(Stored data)
___

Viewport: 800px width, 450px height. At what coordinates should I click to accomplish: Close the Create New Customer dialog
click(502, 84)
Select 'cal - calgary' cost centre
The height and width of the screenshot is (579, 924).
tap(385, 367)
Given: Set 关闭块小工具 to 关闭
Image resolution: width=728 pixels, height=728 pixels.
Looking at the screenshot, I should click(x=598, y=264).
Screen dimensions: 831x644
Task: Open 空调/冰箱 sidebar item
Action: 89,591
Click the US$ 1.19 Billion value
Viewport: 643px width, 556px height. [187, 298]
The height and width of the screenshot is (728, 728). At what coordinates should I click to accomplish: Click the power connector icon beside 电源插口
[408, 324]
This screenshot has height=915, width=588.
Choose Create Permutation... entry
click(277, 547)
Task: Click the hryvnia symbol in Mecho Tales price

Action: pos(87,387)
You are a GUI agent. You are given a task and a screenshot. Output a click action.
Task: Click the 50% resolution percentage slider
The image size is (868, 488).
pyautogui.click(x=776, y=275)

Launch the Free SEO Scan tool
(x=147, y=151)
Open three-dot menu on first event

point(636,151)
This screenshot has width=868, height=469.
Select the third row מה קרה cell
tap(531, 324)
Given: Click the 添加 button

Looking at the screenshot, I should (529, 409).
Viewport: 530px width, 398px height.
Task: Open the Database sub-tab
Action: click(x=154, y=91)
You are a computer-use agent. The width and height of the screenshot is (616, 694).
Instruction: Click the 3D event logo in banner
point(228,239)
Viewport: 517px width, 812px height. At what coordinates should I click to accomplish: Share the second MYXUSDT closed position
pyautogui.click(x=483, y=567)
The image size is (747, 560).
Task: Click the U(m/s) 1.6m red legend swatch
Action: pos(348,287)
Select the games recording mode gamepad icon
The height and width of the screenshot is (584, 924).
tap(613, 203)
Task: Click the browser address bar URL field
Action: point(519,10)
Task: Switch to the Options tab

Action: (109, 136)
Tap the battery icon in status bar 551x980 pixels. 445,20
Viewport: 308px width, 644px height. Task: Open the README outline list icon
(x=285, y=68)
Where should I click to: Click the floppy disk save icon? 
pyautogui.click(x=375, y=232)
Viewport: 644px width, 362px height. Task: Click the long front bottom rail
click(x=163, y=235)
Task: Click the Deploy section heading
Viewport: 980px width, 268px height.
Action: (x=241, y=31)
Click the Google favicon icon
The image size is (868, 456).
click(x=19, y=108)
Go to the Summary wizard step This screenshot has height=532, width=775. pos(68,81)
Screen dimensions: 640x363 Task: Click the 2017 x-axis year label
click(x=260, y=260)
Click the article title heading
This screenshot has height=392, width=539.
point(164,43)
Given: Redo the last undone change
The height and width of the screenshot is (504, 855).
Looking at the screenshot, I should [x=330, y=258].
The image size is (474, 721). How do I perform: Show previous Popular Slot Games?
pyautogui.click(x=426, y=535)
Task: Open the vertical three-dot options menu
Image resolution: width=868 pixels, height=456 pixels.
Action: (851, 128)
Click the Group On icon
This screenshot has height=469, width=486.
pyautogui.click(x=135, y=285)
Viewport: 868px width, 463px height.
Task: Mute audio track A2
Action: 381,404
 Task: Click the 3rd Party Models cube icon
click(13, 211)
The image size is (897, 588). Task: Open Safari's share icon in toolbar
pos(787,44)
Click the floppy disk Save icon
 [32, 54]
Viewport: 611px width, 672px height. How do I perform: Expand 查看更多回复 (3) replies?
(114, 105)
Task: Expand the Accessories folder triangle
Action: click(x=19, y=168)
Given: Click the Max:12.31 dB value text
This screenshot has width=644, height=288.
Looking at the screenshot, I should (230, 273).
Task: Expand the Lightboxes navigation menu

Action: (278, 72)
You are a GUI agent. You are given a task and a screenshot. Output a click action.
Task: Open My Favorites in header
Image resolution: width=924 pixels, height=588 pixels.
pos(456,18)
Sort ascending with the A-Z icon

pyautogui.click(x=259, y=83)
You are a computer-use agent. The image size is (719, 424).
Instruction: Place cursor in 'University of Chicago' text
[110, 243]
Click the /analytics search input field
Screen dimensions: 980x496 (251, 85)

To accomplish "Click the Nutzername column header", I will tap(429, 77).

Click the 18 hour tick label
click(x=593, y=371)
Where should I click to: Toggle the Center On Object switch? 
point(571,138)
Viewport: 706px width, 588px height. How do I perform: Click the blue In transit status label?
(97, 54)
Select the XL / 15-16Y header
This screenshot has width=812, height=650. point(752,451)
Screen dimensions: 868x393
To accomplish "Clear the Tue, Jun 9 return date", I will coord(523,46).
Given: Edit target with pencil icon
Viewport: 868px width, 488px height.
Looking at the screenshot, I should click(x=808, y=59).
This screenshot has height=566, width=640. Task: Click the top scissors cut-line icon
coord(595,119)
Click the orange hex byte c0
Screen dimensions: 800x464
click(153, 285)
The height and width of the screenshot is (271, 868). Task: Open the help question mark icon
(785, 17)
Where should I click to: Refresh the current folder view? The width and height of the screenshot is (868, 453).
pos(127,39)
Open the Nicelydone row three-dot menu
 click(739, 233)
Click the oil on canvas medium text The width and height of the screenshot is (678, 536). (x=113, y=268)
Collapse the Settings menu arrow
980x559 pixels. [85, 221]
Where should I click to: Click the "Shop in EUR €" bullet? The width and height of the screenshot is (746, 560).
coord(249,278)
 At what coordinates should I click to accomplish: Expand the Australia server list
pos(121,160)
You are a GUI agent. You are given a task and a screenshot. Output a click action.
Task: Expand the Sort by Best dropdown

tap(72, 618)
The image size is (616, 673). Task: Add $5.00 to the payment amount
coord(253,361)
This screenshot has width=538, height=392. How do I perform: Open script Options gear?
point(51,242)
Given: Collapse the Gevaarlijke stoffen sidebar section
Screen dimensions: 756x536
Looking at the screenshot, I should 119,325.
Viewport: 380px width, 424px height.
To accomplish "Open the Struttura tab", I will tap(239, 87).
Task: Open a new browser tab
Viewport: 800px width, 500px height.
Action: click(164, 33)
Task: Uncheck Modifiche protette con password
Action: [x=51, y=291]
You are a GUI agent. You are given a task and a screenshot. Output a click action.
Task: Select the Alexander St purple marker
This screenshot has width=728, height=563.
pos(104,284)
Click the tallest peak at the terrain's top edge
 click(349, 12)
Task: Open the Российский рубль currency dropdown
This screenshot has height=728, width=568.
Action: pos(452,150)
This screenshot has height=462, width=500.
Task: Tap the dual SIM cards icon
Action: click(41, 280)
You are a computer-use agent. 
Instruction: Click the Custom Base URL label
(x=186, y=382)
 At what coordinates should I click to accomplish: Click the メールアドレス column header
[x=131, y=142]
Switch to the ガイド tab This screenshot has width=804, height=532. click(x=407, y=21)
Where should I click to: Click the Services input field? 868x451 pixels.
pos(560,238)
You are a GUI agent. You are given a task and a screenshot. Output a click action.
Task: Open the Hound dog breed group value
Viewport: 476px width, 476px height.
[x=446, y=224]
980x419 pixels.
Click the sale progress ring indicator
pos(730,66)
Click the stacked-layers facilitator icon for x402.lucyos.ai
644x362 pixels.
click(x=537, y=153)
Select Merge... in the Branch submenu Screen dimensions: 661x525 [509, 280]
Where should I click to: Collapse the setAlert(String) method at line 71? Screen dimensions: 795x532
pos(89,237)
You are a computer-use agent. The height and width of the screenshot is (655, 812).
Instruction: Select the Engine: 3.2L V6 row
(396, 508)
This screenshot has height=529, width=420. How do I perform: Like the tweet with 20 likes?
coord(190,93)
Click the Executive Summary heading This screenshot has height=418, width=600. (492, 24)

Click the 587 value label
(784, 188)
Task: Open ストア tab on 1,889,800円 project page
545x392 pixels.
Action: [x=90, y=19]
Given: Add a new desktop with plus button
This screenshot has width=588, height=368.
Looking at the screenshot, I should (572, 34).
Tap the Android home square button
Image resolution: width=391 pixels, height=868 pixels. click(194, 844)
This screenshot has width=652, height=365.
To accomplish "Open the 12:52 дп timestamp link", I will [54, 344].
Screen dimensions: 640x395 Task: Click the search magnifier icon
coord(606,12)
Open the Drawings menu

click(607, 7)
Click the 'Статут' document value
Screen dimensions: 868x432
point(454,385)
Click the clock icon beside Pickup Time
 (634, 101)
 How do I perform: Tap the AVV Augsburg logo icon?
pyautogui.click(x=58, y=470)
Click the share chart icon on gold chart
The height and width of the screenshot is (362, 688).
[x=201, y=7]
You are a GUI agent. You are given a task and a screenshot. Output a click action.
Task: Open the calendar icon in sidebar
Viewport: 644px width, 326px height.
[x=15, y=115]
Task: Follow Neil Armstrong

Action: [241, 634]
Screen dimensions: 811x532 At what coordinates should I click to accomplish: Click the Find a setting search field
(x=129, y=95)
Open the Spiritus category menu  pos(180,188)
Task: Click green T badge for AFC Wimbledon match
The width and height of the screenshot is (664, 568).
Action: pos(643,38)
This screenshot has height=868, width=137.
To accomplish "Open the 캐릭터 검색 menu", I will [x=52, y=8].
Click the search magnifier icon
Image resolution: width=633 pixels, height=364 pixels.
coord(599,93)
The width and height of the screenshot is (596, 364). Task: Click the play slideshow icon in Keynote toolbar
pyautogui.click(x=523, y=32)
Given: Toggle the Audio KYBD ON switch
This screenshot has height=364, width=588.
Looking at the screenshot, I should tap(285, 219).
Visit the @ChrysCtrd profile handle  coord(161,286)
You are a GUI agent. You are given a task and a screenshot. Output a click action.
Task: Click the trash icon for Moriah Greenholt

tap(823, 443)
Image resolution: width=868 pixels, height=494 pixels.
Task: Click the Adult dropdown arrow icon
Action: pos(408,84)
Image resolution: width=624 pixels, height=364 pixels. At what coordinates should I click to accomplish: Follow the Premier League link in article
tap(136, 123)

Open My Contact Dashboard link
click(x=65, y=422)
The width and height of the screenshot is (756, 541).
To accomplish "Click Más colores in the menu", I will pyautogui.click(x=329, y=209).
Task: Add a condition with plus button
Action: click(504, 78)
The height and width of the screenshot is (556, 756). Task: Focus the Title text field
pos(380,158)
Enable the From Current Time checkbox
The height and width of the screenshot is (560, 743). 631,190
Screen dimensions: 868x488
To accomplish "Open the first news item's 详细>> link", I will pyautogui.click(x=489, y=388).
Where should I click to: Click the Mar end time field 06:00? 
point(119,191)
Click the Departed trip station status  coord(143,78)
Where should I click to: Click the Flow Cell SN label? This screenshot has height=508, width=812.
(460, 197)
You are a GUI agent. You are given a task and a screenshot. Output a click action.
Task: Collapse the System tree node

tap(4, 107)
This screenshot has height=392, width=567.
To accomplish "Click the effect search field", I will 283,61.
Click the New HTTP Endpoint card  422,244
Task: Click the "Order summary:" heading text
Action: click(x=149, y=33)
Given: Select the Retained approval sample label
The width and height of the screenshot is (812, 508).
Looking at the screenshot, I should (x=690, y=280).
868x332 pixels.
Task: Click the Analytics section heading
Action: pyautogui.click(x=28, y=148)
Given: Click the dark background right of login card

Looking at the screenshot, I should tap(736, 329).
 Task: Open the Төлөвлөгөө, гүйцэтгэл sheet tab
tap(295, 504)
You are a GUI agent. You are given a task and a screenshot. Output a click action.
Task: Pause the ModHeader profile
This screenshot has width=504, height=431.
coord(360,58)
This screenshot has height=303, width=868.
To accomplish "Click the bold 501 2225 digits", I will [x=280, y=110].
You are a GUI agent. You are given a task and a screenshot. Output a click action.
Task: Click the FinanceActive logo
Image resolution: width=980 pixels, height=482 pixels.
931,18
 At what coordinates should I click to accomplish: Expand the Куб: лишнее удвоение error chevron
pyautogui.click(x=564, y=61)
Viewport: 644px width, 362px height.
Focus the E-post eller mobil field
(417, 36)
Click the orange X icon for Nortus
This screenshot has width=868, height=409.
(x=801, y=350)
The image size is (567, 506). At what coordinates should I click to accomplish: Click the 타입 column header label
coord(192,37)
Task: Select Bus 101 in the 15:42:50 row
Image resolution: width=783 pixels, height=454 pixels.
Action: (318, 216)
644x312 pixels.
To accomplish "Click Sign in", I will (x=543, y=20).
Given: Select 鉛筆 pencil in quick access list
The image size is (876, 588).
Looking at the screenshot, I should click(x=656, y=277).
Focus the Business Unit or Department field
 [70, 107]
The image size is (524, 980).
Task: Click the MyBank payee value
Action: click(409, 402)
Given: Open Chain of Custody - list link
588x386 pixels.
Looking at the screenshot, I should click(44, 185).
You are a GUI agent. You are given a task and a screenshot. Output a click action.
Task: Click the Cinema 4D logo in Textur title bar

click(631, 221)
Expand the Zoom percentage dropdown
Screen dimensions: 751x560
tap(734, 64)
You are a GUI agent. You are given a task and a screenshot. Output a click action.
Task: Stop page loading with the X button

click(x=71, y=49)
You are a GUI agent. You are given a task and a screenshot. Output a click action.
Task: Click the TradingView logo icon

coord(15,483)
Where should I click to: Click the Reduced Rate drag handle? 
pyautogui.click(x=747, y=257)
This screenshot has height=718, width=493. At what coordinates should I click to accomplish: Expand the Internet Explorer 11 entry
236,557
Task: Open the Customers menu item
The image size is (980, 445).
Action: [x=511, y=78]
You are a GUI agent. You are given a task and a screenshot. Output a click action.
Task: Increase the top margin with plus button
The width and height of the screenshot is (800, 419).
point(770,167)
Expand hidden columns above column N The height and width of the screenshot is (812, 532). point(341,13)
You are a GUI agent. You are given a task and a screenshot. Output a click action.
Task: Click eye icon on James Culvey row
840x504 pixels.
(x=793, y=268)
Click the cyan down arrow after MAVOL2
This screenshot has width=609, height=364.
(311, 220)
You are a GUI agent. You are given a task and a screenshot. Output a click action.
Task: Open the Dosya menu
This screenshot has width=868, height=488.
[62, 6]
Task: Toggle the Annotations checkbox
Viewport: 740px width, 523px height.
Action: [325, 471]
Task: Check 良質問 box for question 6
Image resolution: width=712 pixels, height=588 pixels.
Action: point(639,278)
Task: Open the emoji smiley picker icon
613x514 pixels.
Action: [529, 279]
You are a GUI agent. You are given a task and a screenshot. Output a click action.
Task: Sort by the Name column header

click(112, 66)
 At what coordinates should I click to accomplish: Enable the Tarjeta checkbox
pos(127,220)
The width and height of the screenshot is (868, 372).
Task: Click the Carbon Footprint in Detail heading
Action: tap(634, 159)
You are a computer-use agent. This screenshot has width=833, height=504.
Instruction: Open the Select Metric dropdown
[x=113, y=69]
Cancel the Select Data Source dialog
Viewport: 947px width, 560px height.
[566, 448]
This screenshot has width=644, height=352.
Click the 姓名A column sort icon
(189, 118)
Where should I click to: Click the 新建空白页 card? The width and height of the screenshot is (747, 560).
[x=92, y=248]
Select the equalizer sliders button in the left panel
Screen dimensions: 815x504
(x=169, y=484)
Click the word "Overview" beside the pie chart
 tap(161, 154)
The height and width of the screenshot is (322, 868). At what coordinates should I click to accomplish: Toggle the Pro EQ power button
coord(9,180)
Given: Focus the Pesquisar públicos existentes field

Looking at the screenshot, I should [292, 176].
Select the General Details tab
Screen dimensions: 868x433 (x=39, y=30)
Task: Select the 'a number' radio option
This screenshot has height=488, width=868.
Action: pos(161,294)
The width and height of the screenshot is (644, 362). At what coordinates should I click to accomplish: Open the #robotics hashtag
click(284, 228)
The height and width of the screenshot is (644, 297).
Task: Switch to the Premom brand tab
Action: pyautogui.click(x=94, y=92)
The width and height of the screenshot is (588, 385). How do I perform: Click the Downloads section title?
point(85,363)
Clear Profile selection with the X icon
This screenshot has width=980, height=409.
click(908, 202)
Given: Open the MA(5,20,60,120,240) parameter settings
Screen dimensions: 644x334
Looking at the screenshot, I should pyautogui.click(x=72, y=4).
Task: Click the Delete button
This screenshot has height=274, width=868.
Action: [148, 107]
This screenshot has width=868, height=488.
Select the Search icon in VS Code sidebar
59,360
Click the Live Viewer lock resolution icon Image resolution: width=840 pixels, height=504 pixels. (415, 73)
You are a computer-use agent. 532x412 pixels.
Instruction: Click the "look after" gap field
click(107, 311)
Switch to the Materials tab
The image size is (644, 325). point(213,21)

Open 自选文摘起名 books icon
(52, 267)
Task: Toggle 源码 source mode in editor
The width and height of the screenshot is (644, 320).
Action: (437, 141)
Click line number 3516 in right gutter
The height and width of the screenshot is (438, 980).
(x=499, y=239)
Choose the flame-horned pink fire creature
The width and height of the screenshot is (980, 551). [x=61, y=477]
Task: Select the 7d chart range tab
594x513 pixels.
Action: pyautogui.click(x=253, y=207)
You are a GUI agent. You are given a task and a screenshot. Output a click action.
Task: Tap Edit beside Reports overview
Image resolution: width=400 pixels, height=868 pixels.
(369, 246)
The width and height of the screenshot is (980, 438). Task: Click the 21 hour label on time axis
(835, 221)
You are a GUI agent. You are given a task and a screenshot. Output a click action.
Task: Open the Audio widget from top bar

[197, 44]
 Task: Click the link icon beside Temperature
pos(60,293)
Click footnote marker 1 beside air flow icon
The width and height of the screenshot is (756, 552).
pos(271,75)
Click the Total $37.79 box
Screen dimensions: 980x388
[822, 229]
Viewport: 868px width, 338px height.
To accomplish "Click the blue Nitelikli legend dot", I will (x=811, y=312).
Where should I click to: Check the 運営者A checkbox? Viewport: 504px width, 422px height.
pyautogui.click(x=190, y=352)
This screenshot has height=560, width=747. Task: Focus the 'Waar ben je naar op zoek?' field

___

Starting at the line above that contains "Task: Click the Cinema", write out each line exactly until the line that contains "Task: Click eye icon on James Culvey row" has been written, and stop there.

Task: Click the Cinema 4D logo in Textur title bar

click(631, 221)
Expand the Zoom percentage dropdown
Screen dimensions: 751x560
tap(734, 64)
You are a GUI agent. You are given a task and a screenshot. Output a click action.
Task: Stop page loading with the X button

click(x=71, y=49)
You are a GUI agent. You are given a task and a screenshot. Output a click action.
Task: Click the TradingView logo icon

coord(15,483)
Where should I click to: Click the Reduced Rate drag handle? 
pyautogui.click(x=747, y=257)
This screenshot has height=718, width=493. At what coordinates should I click to accomplish: Expand the Internet Explorer 11 entry
236,557
Task: Open the Customers menu item
The image size is (980, 445).
Action: [x=511, y=78]
You are a GUI agent. You are given a task and a screenshot. Output a click action.
Task: Increase the top margin with plus button
The width and height of the screenshot is (800, 419).
point(770,167)
Expand hidden columns above column N The height and width of the screenshot is (812, 532). point(341,13)
You are a GUI agent. You are given a task and a screenshot. Output a click action.
Task: Click eye icon on James Culvey row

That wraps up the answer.